▶ [Provided entries]:
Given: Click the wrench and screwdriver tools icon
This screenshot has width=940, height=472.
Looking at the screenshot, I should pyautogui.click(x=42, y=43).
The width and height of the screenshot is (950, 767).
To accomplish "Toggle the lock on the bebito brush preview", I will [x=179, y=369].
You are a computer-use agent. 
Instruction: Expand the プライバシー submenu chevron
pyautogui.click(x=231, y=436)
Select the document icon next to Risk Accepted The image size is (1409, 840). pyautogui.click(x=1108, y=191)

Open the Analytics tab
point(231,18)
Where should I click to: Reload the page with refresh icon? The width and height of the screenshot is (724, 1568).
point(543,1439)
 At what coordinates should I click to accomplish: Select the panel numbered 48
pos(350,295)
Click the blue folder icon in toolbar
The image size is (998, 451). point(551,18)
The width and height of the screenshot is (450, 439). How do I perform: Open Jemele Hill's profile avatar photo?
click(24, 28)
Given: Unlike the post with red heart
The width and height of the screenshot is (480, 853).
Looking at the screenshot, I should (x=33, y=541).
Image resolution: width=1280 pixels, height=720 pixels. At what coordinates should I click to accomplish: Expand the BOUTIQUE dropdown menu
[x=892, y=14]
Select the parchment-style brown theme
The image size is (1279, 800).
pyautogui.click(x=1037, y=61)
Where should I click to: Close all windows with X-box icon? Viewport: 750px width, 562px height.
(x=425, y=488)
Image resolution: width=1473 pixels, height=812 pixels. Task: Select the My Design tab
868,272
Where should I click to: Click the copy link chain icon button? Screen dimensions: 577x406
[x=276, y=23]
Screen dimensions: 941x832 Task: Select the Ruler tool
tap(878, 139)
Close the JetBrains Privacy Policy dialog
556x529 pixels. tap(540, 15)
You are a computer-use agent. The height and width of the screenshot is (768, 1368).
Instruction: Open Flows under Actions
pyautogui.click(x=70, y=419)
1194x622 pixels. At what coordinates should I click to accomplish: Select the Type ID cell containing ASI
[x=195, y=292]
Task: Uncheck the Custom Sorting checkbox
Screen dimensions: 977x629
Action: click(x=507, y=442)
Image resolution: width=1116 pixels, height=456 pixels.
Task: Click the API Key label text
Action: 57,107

▶ [What you should do]:
Find the word "computer" in the listing above, then copy each line where it turns up.

▶ [Reply to the exercise]:
You are a computer-use agent. 
You are a computer-use agent. The height and width of the screenshot is (768, 1368).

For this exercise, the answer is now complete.